Pomysł prezydenta A.Dudy na emerytury. Odpowiedż dla czytelnika.

Po publikacji tekstu o pomyśle obecnego prezydenta dot. obniżenia wieku emerytalnego (poprzedni wpis), pojawił się jeden komentarz. Nie zgadzam się z wieloma zawartymi w nim ocenami, ale rozumiem powód jaki motywował komentatora. Poniżej moja odpowiedź.

Co do zasady nasz system emerytalny jest oparty na banalnej oraz prostej (i okrutnej zarazem) zasadzie: nasza emerytura jest wynikiem nagromadzonych składek. Obawiam się, ze uwagi o klasie próżniaczej, w odniesieniu do systemu emerytalnego, wskazują iż Pan nie w pełni orientuje się w zasadach działania naszego systemu emerytalnego. Jedynymi uprzywilejowanymi są przedstawiciele kilku grup zawodowych, z których niektóre mają po prostu preferencje polityczne. Akurat tych grup prezydent Duda ruszyć nie chce, ani jego macierzysta partia. Pan i ja dopłacamy do ich emerytur z podatków, w stopniu grubo większym niż jest to uzasadnione.

___

### [TREŚĆ POLECENIA]
Proszę przepisać bez żadnych zmian odcinek dostarczonego tekstu od „Po publikacji tekstu” aż po „jest to uzasadnione.”.

### [PODANE INFORMACJE]
___

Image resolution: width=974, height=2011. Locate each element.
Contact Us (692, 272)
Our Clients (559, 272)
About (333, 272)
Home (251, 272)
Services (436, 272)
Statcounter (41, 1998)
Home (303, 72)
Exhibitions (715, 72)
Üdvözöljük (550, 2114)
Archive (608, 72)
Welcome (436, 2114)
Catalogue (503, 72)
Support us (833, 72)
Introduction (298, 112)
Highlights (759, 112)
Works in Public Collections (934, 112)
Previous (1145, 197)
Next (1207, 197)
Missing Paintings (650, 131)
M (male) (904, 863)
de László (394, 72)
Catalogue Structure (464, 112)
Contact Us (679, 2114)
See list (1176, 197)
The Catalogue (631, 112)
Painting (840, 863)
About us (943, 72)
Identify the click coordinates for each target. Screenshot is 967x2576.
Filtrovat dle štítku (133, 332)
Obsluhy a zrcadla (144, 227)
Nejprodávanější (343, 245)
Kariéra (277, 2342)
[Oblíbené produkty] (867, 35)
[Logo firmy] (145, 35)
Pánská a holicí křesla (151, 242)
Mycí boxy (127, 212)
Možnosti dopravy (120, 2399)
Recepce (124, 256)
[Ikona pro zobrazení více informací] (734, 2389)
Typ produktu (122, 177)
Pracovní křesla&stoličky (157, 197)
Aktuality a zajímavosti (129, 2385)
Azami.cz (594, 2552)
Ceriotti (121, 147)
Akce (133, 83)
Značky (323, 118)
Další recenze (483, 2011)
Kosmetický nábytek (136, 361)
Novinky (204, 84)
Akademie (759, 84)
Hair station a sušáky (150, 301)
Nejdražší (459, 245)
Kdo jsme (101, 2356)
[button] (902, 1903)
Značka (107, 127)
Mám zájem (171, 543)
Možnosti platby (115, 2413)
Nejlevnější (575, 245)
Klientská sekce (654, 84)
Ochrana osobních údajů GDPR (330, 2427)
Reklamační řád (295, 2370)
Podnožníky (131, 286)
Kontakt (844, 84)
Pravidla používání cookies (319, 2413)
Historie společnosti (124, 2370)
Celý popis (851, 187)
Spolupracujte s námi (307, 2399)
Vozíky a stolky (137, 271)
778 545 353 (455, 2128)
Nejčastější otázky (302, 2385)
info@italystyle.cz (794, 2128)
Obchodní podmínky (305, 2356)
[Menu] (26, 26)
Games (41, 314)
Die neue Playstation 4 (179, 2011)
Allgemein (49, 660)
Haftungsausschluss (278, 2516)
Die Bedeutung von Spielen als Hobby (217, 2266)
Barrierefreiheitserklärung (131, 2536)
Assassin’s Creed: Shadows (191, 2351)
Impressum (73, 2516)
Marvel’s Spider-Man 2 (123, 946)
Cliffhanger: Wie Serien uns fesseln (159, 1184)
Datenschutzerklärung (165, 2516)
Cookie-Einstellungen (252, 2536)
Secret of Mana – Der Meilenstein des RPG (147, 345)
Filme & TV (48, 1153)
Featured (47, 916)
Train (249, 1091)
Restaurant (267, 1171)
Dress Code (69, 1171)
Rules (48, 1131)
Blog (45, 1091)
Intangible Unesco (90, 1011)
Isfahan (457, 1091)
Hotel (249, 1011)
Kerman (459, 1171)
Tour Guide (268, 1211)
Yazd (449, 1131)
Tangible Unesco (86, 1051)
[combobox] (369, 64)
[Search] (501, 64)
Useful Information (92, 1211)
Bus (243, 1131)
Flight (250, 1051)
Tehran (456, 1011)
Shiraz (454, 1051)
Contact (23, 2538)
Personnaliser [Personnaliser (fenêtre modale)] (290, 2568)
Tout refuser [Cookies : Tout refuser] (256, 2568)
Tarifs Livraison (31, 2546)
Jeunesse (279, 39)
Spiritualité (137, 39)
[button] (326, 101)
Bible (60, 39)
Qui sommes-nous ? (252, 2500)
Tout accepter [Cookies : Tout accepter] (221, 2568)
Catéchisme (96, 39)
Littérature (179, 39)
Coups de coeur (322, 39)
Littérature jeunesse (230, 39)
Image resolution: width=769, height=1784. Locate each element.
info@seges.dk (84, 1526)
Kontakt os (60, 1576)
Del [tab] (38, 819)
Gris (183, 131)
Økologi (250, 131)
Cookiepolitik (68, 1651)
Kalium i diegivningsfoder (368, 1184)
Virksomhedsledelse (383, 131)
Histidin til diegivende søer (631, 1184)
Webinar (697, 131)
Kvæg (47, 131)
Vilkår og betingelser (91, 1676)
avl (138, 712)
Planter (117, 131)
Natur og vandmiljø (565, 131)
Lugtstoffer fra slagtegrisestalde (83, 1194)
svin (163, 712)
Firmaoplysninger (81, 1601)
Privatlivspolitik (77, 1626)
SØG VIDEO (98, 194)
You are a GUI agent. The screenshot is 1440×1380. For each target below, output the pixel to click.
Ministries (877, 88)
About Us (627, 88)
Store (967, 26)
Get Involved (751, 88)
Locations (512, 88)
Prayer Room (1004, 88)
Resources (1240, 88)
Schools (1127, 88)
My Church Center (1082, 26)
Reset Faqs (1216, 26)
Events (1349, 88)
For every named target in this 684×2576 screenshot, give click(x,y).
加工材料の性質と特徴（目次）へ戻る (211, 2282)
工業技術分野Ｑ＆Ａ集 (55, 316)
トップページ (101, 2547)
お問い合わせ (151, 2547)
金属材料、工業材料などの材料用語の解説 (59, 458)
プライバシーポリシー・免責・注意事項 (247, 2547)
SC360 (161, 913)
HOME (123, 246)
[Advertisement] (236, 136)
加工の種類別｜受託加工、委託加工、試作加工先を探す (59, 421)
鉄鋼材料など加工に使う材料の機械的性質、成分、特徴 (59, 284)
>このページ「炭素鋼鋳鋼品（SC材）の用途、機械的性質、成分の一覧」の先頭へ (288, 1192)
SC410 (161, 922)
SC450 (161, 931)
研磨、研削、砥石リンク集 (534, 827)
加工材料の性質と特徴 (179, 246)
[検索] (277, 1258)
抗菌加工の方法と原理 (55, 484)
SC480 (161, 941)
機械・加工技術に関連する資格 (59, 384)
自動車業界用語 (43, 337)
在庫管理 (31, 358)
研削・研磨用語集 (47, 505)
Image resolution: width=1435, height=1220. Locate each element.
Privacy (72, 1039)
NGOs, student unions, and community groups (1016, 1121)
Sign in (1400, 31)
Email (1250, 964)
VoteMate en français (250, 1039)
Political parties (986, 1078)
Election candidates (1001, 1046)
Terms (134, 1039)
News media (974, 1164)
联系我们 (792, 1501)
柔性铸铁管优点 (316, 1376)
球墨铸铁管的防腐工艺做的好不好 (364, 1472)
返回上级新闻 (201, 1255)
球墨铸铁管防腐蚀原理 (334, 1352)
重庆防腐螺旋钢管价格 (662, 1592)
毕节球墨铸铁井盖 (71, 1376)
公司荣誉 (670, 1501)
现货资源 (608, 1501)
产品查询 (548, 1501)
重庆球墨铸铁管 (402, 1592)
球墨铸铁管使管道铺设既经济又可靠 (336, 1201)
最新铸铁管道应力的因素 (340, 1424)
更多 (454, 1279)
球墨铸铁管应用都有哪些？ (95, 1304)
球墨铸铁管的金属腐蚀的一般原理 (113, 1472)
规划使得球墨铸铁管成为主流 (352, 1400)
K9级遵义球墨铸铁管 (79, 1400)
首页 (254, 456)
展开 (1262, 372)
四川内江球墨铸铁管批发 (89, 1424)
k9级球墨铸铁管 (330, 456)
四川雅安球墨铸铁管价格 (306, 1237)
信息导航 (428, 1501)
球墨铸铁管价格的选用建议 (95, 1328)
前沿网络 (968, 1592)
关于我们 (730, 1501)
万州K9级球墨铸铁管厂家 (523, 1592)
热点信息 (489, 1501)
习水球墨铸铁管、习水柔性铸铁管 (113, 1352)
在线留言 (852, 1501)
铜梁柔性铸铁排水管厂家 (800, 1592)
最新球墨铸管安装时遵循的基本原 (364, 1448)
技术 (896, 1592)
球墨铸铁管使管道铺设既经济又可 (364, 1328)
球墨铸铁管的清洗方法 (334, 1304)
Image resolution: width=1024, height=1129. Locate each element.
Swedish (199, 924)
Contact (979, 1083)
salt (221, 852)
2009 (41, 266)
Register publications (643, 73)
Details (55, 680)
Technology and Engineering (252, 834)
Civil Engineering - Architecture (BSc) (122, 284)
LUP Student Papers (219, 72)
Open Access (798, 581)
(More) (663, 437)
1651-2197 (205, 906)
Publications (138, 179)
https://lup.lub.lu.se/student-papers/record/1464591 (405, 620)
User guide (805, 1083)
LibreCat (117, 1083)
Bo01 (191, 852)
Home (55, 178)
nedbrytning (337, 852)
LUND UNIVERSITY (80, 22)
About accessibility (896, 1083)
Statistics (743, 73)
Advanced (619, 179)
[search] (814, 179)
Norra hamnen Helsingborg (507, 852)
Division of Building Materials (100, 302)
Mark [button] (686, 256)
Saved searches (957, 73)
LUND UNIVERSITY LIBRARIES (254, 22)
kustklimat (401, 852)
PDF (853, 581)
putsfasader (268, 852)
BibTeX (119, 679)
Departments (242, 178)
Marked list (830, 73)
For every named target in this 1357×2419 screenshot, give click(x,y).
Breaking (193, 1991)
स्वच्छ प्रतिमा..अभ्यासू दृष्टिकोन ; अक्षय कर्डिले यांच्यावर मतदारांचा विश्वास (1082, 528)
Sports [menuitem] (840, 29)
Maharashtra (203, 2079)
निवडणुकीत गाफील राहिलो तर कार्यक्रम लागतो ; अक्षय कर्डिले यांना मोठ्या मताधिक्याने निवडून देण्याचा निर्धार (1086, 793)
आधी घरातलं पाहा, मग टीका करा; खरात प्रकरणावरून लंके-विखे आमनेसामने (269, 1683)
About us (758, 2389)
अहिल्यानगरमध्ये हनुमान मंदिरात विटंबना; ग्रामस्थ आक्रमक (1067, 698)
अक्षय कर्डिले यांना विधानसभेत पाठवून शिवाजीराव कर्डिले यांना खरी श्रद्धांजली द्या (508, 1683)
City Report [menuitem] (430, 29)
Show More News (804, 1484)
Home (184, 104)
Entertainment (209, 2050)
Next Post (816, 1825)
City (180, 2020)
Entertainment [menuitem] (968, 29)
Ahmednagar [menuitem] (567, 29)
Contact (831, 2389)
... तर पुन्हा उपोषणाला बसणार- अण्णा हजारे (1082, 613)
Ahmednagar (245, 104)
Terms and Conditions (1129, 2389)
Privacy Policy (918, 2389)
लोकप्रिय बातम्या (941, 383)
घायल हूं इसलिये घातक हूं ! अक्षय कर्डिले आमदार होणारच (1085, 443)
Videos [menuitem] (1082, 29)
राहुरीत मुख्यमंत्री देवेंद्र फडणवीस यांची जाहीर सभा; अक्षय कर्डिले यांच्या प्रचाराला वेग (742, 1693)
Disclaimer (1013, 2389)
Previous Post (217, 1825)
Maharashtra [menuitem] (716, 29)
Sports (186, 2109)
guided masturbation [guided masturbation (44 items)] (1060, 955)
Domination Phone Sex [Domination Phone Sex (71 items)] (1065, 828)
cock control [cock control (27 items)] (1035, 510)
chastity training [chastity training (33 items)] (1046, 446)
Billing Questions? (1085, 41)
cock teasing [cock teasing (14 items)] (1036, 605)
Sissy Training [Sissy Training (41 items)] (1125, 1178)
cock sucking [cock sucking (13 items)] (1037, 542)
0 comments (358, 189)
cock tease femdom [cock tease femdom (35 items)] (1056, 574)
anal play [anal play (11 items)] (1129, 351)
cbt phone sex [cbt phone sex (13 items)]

___

### [ROZWIĄZANIE ZADANIA]
Po publikacji tekstu o pomyśle obecnego prezydenta dot. obniżenia wieku emerytalnego (poprzedni wpis), pojawił się jeden komentarz. Nie zgadzam się z wieloma zawartymi w nim ocenami, ale rozumiem powód jaki motywował komentatora. Poniżej moja odpowiedź.

Co do zasady nasz system emerytalny jest oparty na banalnej oraz prostej (i okrutnej zarazem) zasadzie: nasza emerytura jest wynikiem nagromadzonych składek. Obawiam się, ze uwagi o klasie próżniaczej, w odniesieniu do systemu emerytalnego, wskazują iż Pan nie w pełni orientuje się w zasadach działania naszego systemu emerytalnego. Jedynymi uprzywilejowanymi są przedstawiciele kilku grup zawodowych, z których niektóre mają po prostu preferencje polityczne. Akurat tych grup prezydent Duda ruszyć nie chce, ani jego macierzysta partia. Pan i ja dopłacamy do ich emerytur z podatków, w stopniu grubo większym niż jest to uzasadnione.